» Data on locating visible targets

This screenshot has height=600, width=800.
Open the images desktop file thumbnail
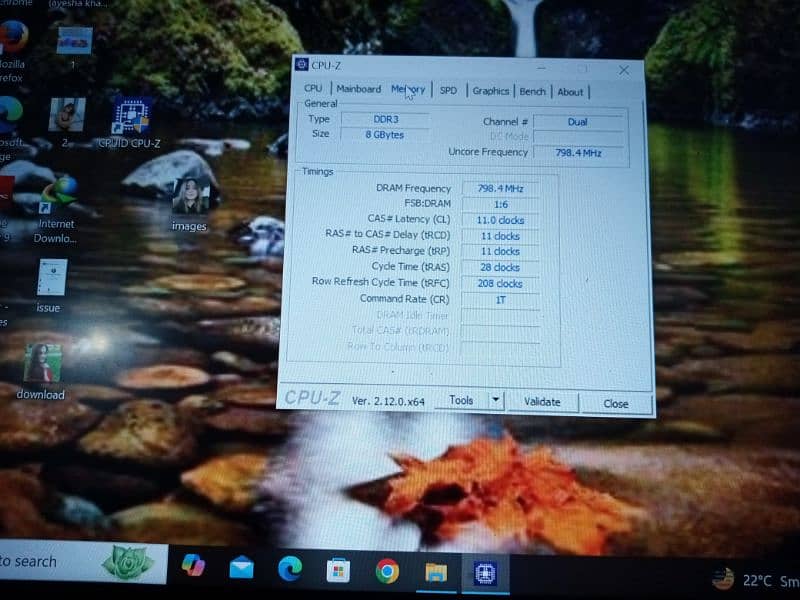[188, 196]
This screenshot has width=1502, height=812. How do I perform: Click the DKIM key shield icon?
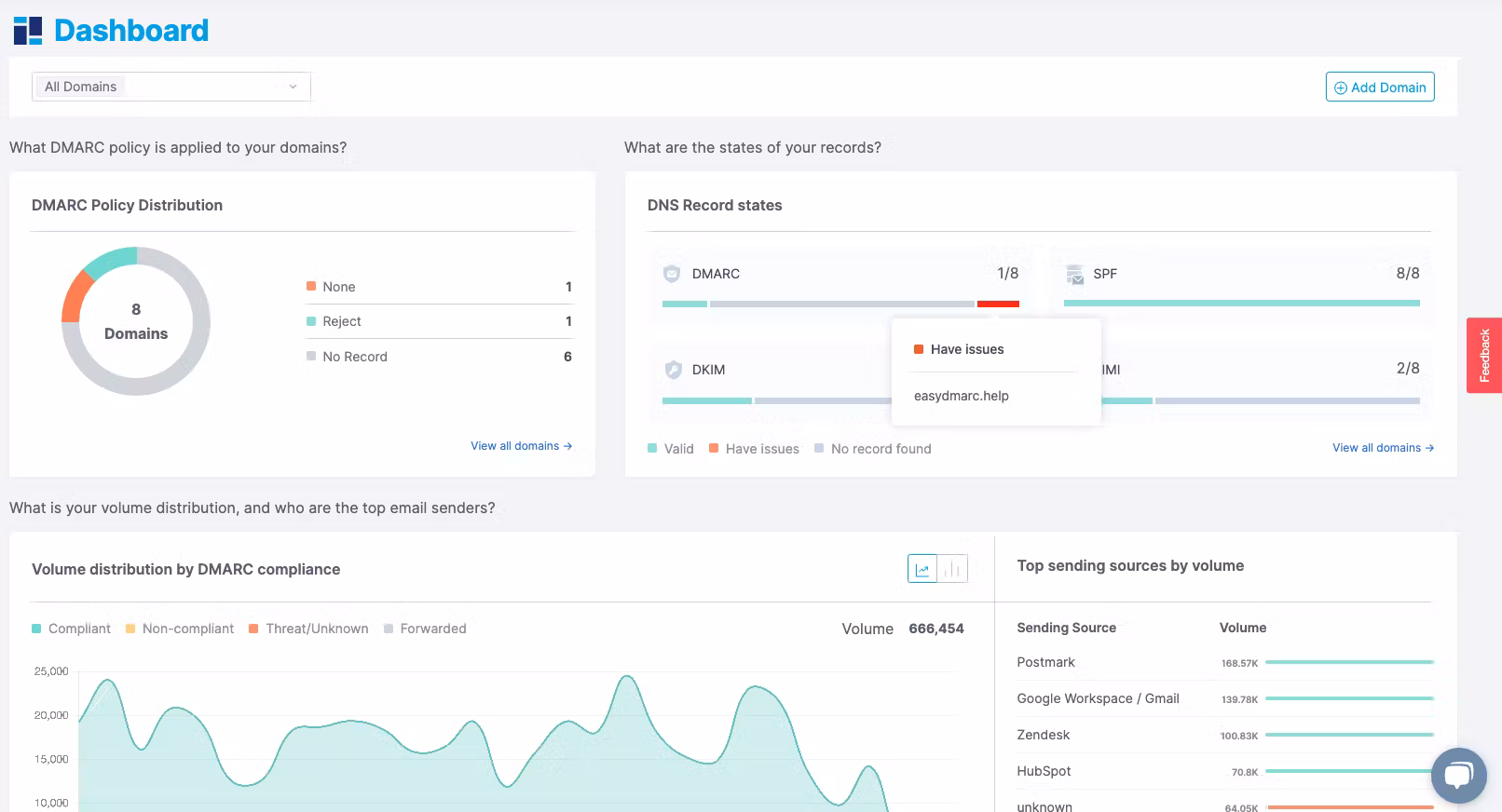point(673,370)
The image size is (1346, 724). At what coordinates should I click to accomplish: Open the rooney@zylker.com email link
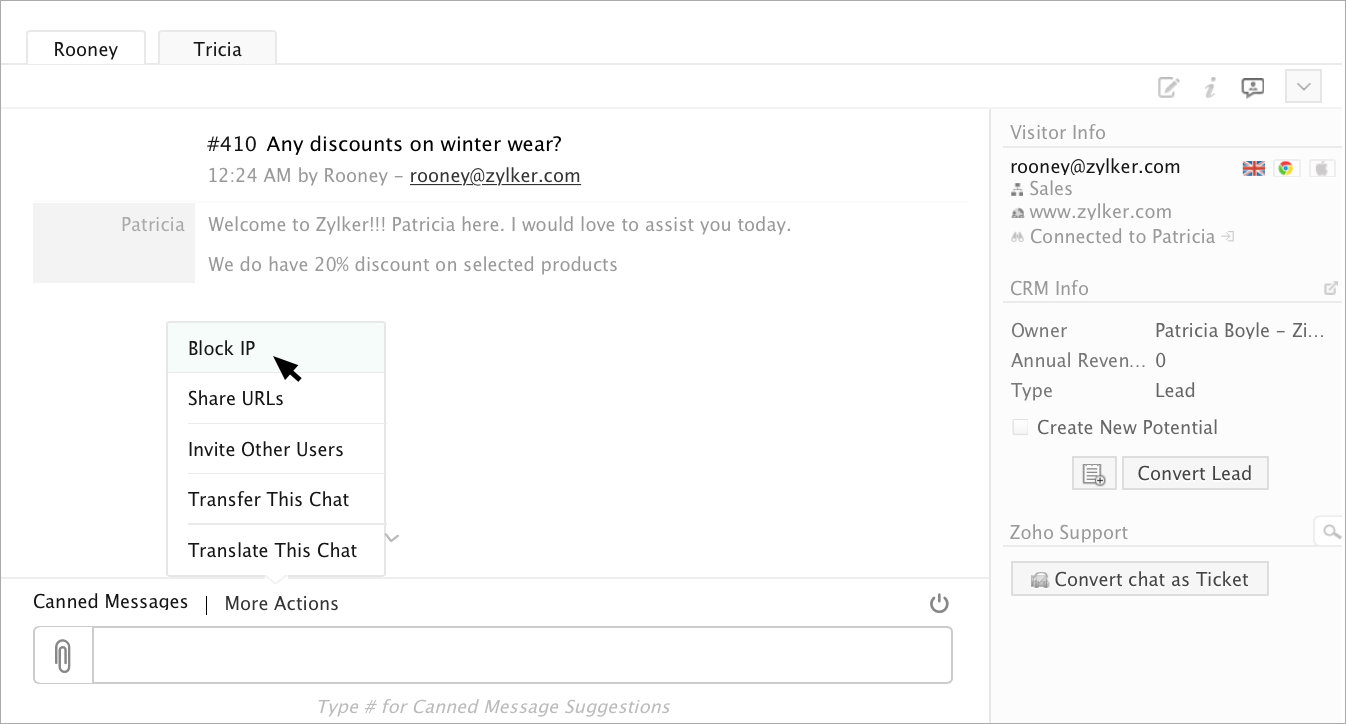coord(495,176)
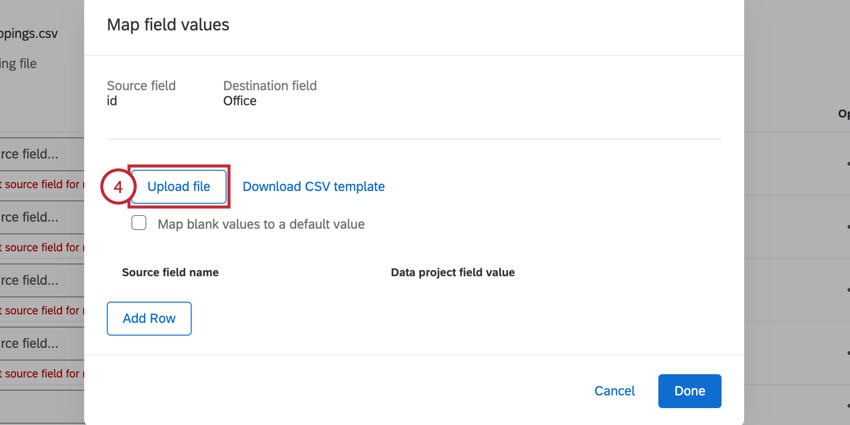Screen dimensions: 850x425
Task: Cancel the Map field values dialog
Action: 614,391
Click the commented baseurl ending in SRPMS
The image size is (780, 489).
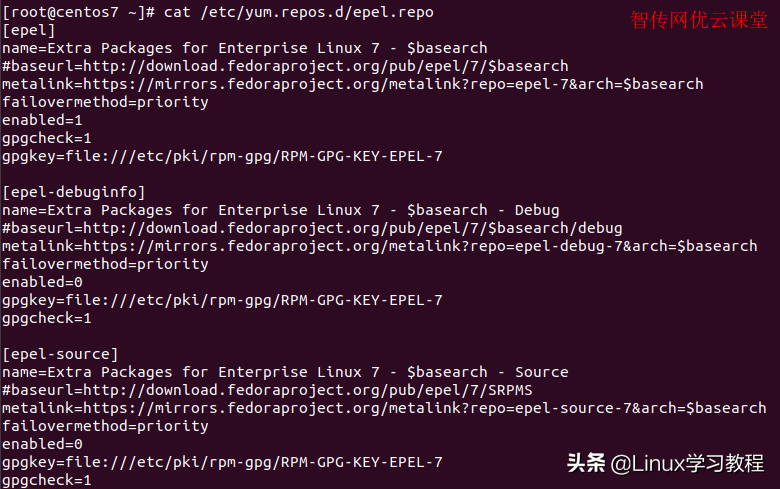[x=267, y=391]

» WORK TO DO
Show every line of the records above that contains the string "size", treating uppercase and lowercase letters as different.

» SOLUTION FOR THIS EXERCISE
The image size is (1346, 724). At what coordinates should I click to accomplish: Open the rooney@zylker.com email link
The image size is (780, 489).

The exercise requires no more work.